Short problem 1: According to the article on Dell going private, what price is Michael Dell paying to take the PC maker private?

Text extract:
☆ ☆ ☆ ☆ ☆

Not so direct from Dell [Financial Express (India)]
(Financial Express (India) Via Acquire Media NewsEdge) Ten to fifteen years can be a very long time, especially when it comes to the world of technology. A firm can go off the radar in that time, or spring back to life after a lengthy dormant spell.
In 1997, while addressing a Gartner symposium Michael Dell had said Apple should be shut down and money given back to its shareholders. Fifteen years hence, Dell must be wondering why he said that because the statement has come right back to haunt him. Steve Jobs made the biggest ever comeback in corporate history, handing Dell a big lesson about the risks of taking potshots prematurely. Today the shoe is on the other foot. Michael is taking the PC maker private for $24.4 billion in one of the biggest ever leveraged buyouts, in an attempt to escape Wall Street's attention and revive his slowing outfit.
Every decade throws up an exciting new enterprise, and existing powerhouses get under the shade for a while. Very few companies have the power to last multiple generations. IBM is a rare, great example of survival. It's a text book on how to survive by being ahead of the curve and not letting competition come close. But not every firm is an IBM. Dell is not-at least not by available evidence at present.

☆ ☆ ☆ ☆ ☆

Short problem 2: Repeat the entries word for word, starting with the line that contains "This screenshot has" and going on through the end of the entries, with both ends included. Leave the pictures out of your answer.

☆ ☆ ☆ ☆ ☆

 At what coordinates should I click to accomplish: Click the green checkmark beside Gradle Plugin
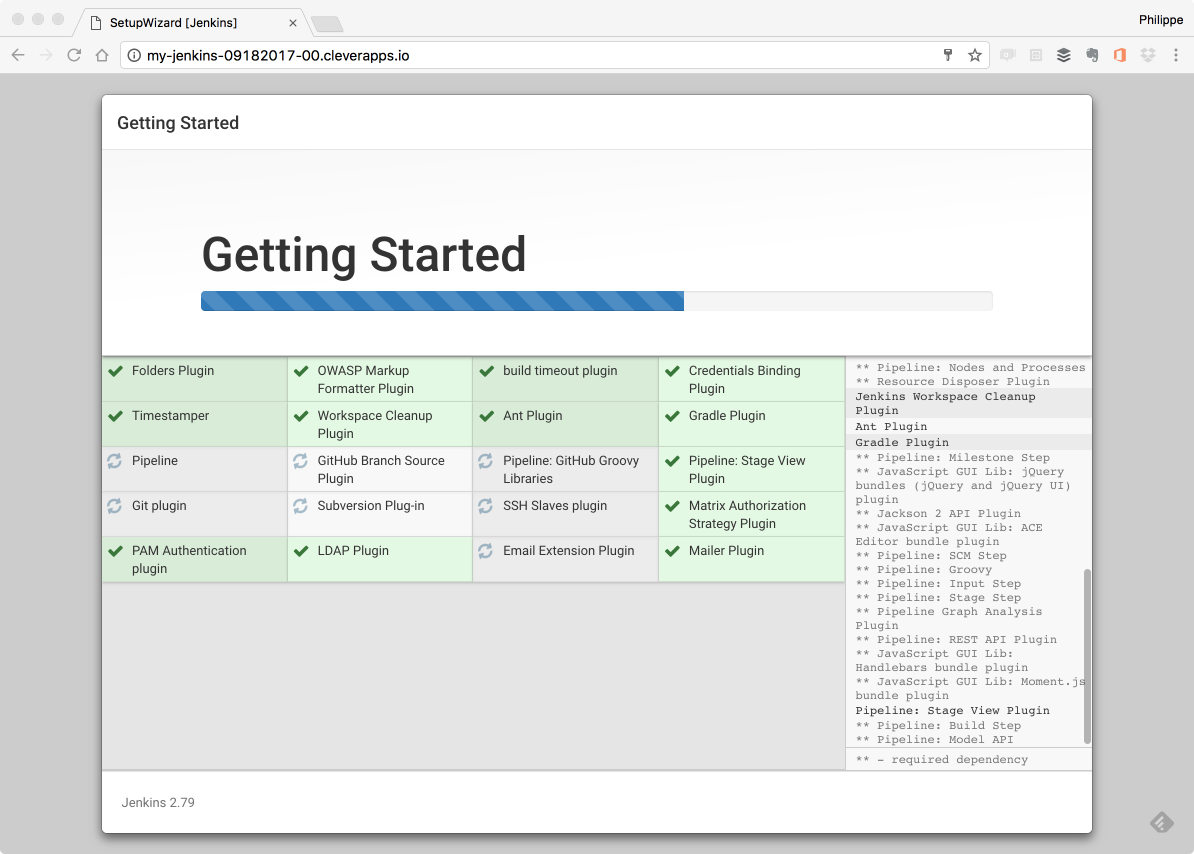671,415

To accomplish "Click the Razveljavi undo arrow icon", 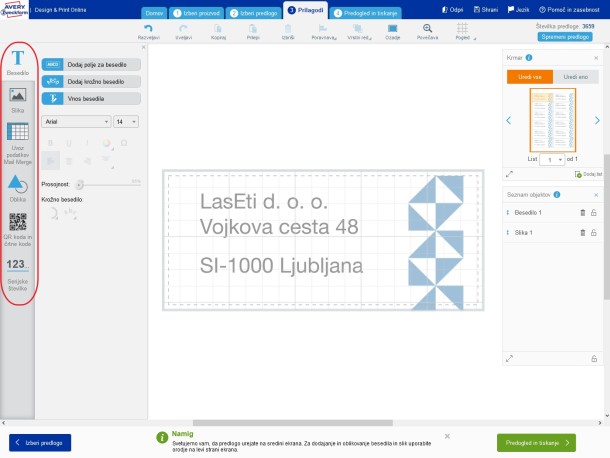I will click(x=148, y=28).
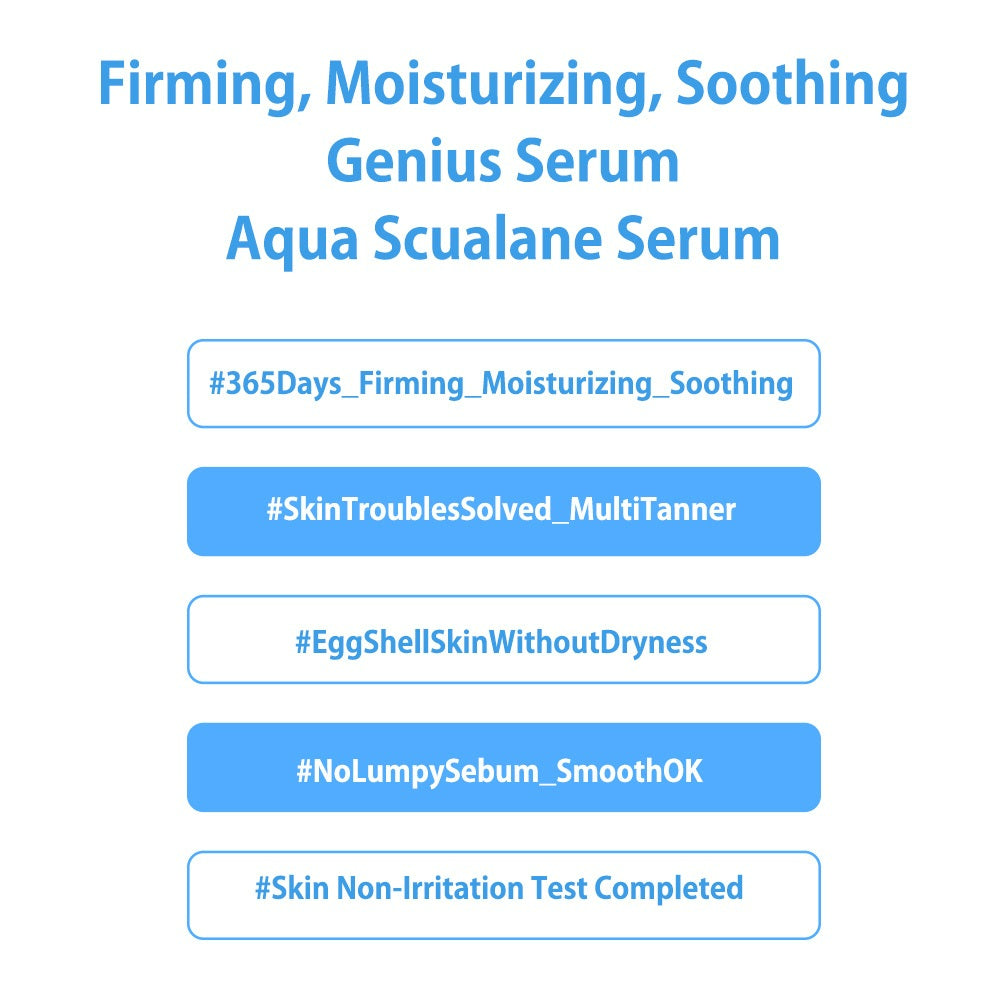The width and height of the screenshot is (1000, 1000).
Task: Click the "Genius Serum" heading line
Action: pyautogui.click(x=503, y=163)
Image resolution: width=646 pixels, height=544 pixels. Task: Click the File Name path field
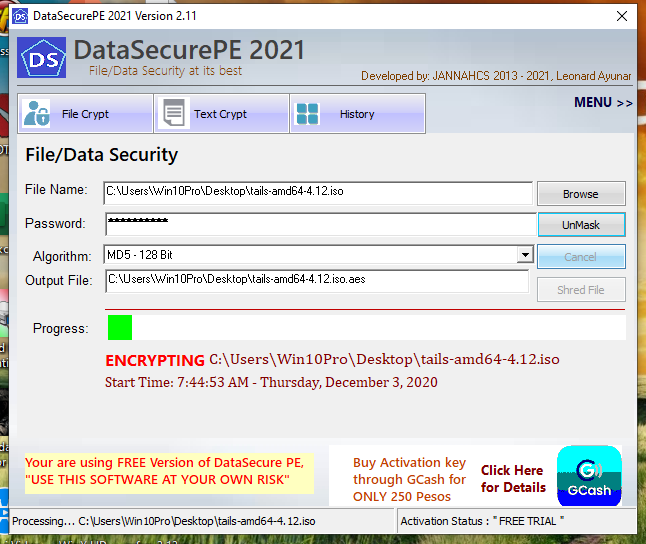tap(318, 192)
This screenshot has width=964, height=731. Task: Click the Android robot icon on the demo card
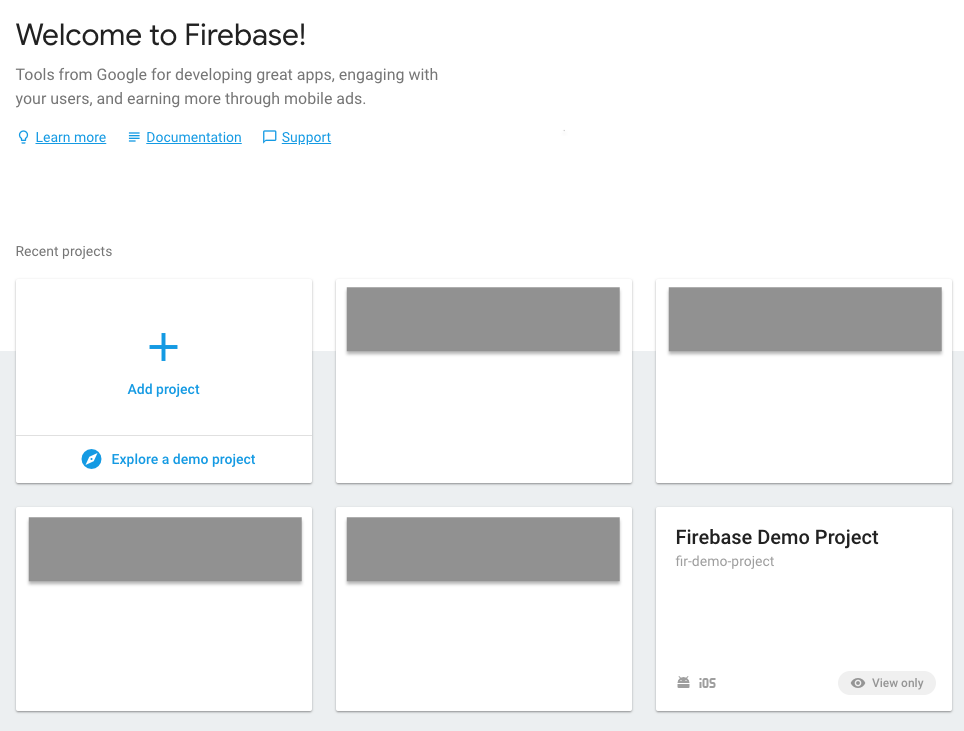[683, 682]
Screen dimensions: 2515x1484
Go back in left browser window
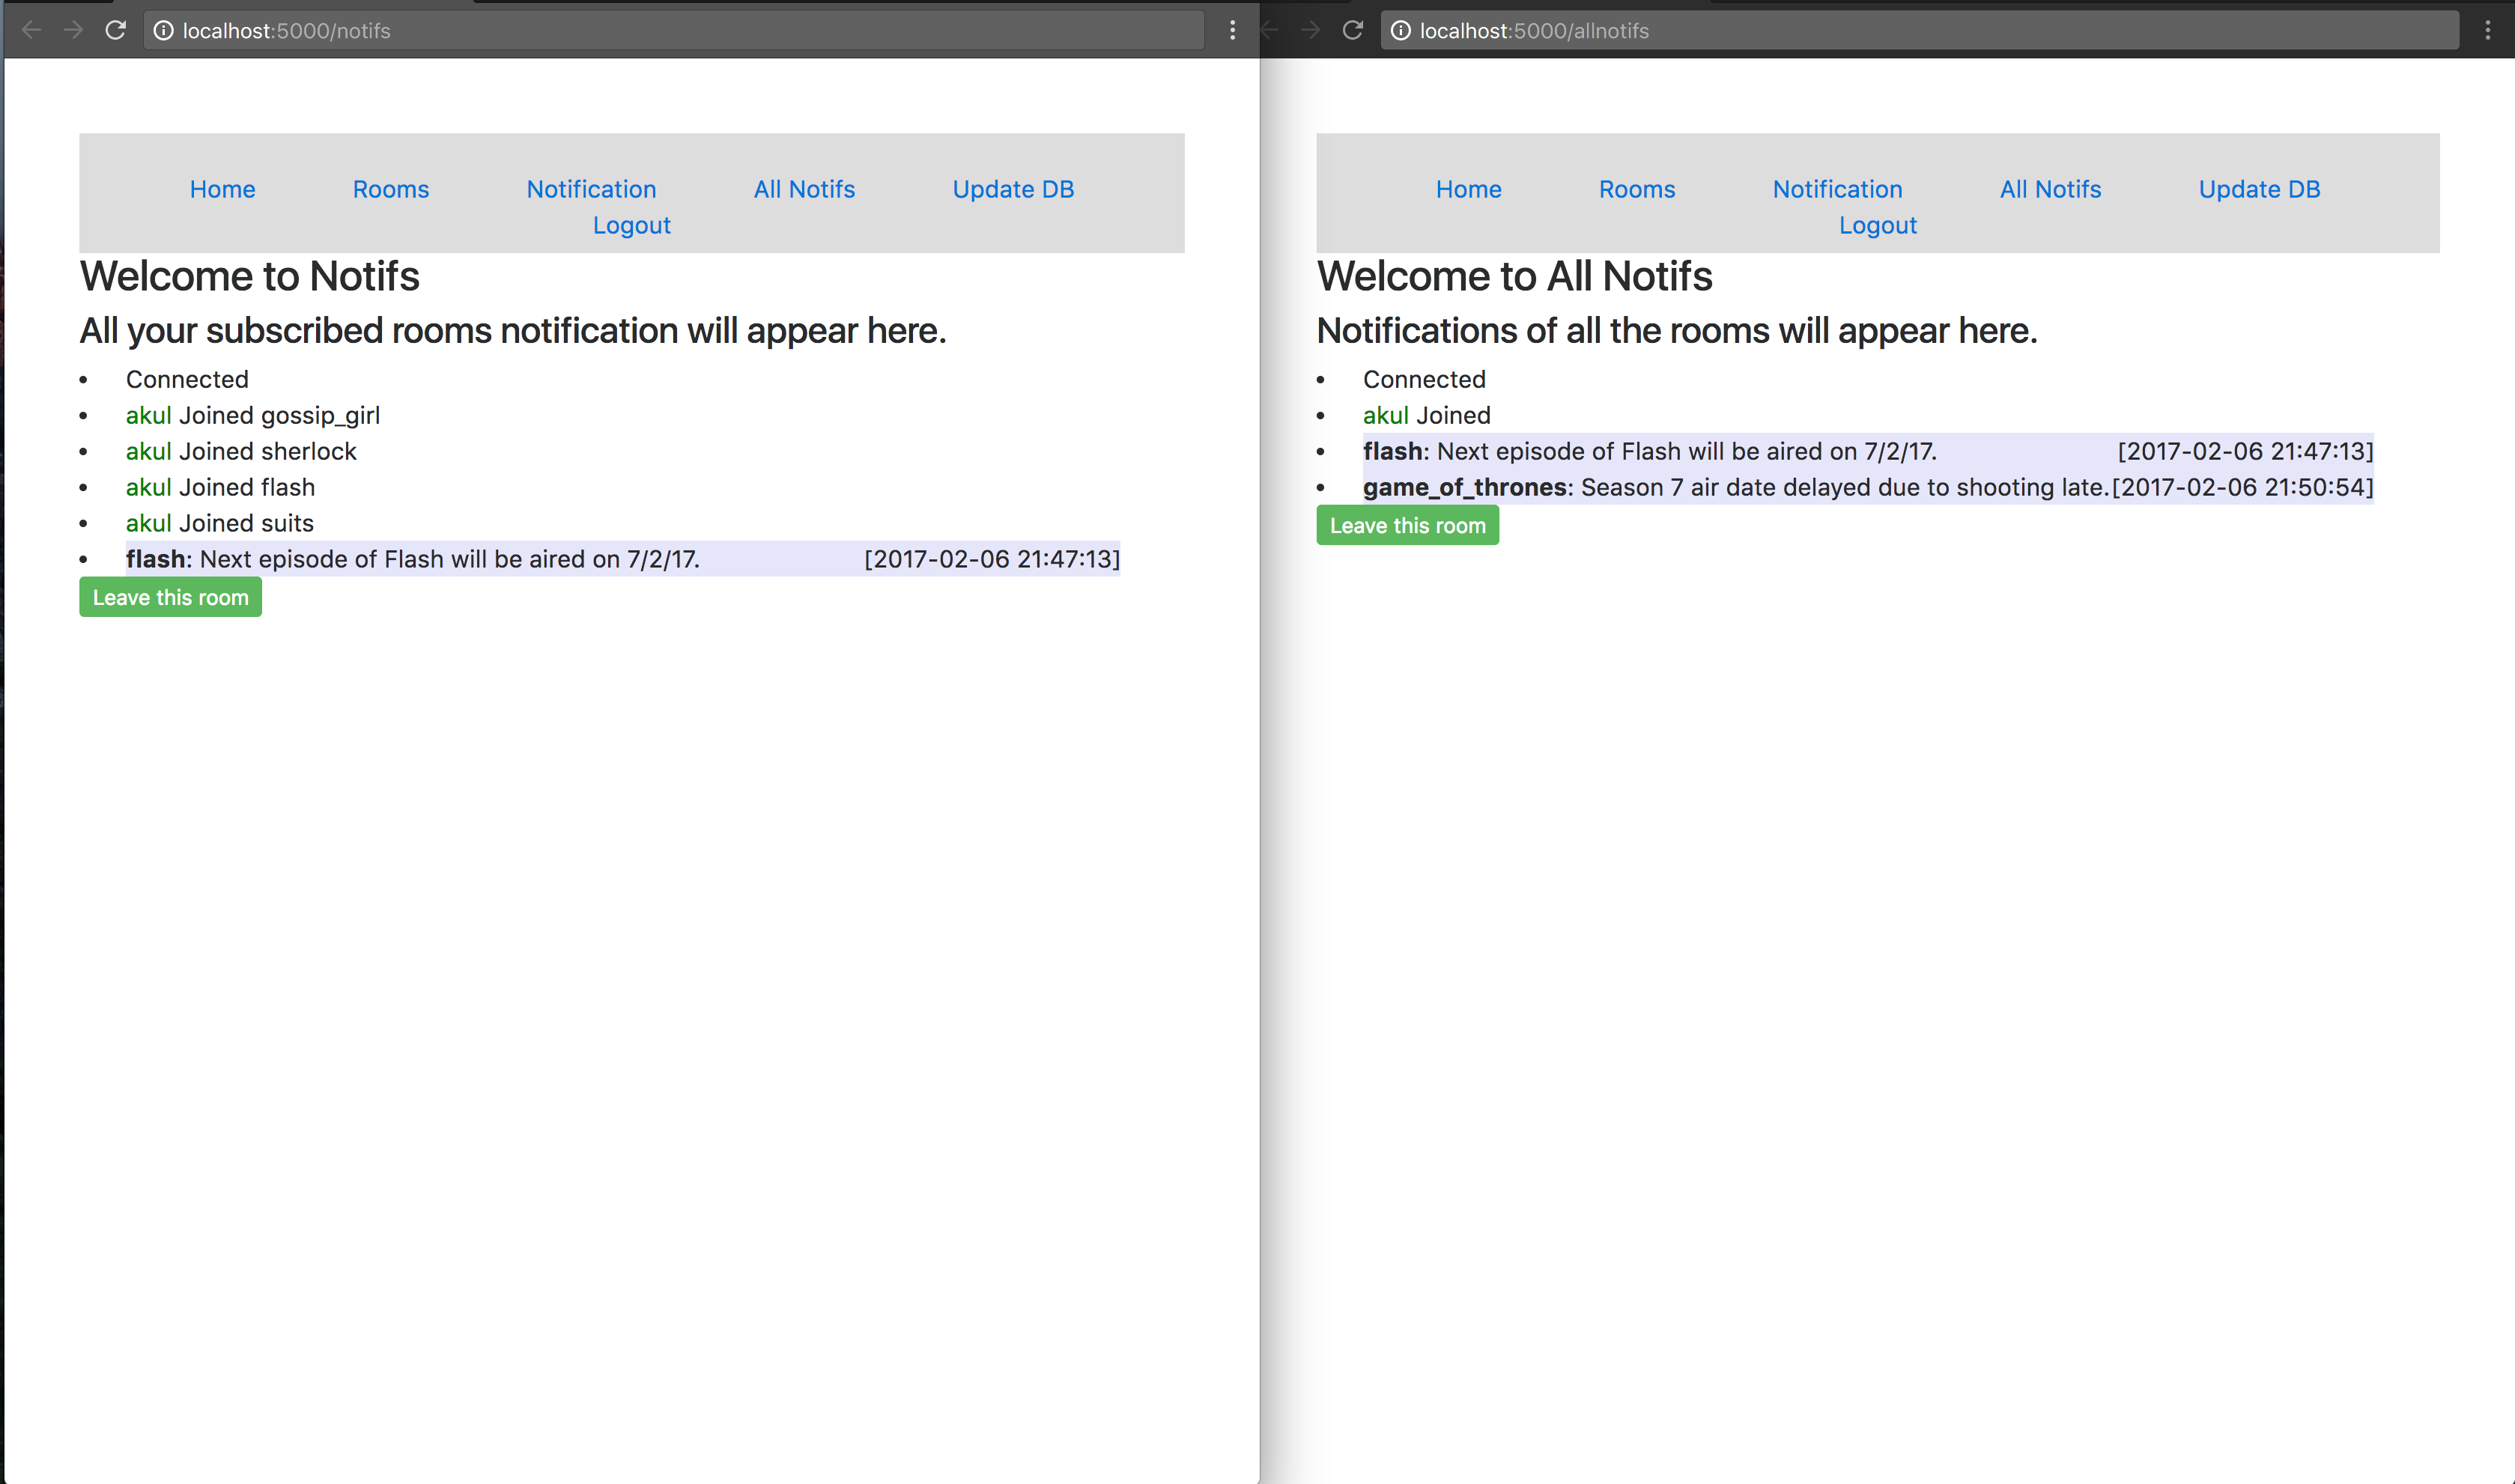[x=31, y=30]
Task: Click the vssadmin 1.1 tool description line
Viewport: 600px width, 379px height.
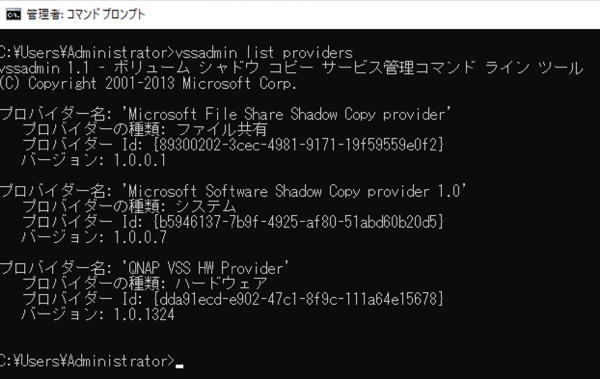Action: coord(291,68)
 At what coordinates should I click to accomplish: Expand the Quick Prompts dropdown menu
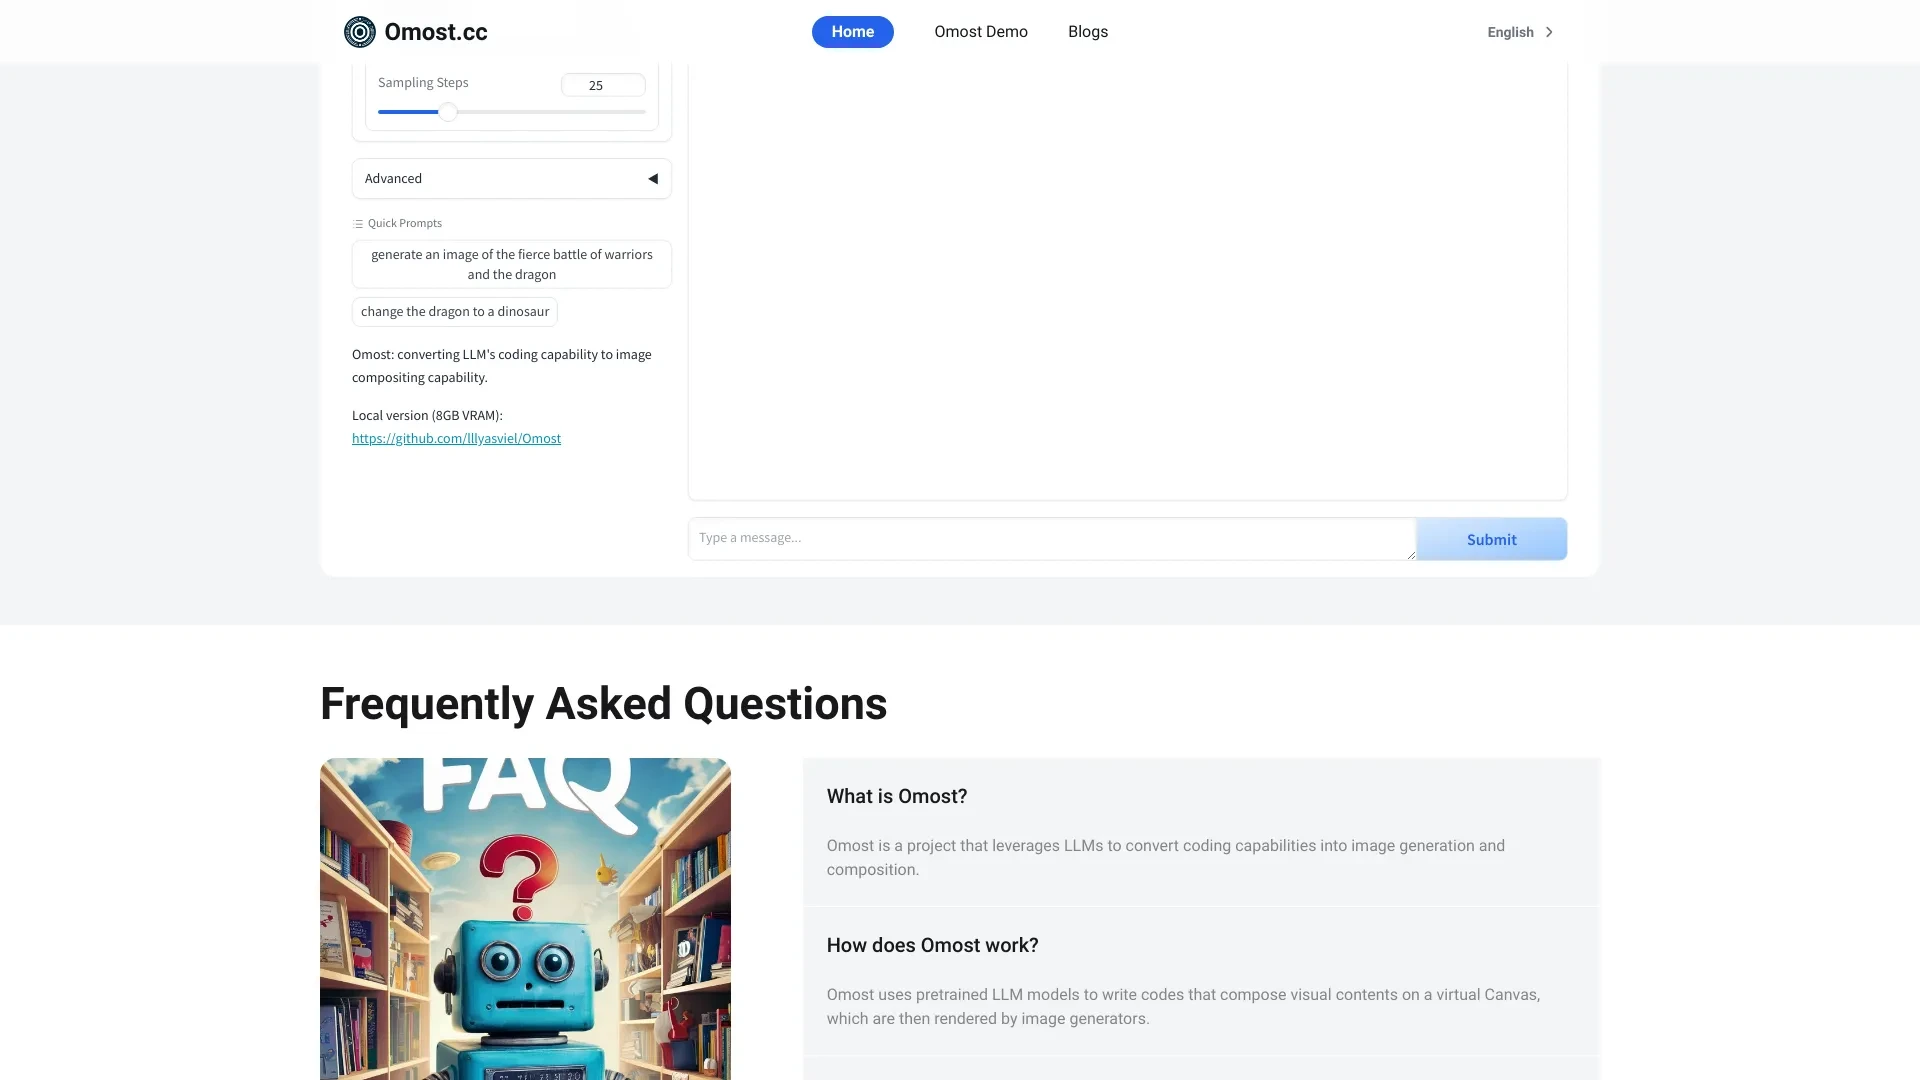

☆ ☆ ☆ ☆ ☆

Correct response 1: $24.4 billion.

Correct response 2:
This screenshot has width=964, height=731. Task: Click the Android robot icon on the demo card
[683, 682]
Screen dimensions: 2515x1484
Go back in left browser window
[x=31, y=30]
Task: Click the vssadmin 1.1 tool description line
Viewport: 600px width, 379px height.
Action: coord(291,68)
 At what coordinates should I click to accomplish: Expand the Quick Prompts dropdown menu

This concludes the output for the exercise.